We owe a huge debt of gratitude to the hundreds of developers, editors, moderators, beta testers and other volunteers who have created such an extraordinary thing here: the software teams, the documentation teams and everywhere else where the open innovation model has worked so well to serve a community of nearly 44,000 members. Our commitment is to use our funding to help make this community even better, by investing more in the open innovation model. As we have from the start, we'll continue doing what we can to help people here help each other, following the lead of open source models from Linux to Adafruit and our original mentors at Arduino. 

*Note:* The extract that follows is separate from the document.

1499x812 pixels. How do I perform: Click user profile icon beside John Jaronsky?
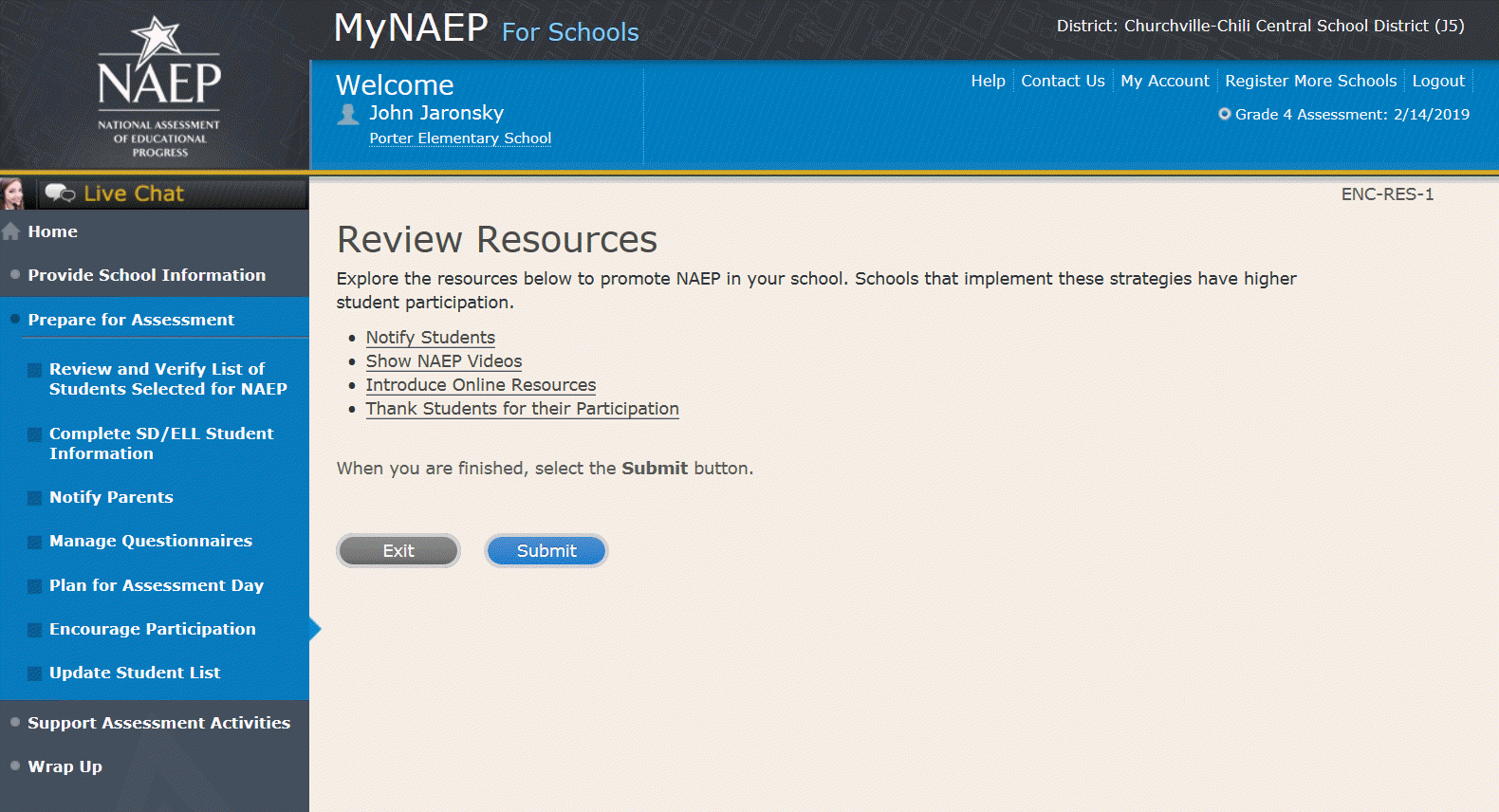pyautogui.click(x=348, y=114)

On the product side, the last year has seen the development (with ETH) of our next-gen autopilot, Pixhawk, and the consumer-friendly Iris autonomous quadcopter designed for tablet/phone use, and a suite of software that will be announced soon as part of the Iris Consumer Edition. 

That brings us to our third phase, which starts now: not just creating drones, but putting them to work. This means finding new applications for aerial robotics by creating entire systems, from the cloud to tablets/phones to communications systems to more sophisticated aircraft systems and payloads. From Agriculture to Hollywood, this is where the real opportunity lies. 

I feel we're like the PC industry in 1983. As an industry, we've come close to taking drones from industrial equipment or hobbyist gear (from the mainframes to the Apple II of the late 70s) to the first Macintosh, making them consumer friendly and easy to use. Now that drones are not just for the technically sophisticated anymore, it's time to find out what they can really do, by putting them in the hands of regular people, from GoPro owners to farmers, and see how they use "anywhere, anytime access to the skies" to discover new applications and markets, much as we did with computers after the original IBM PC and the Mac.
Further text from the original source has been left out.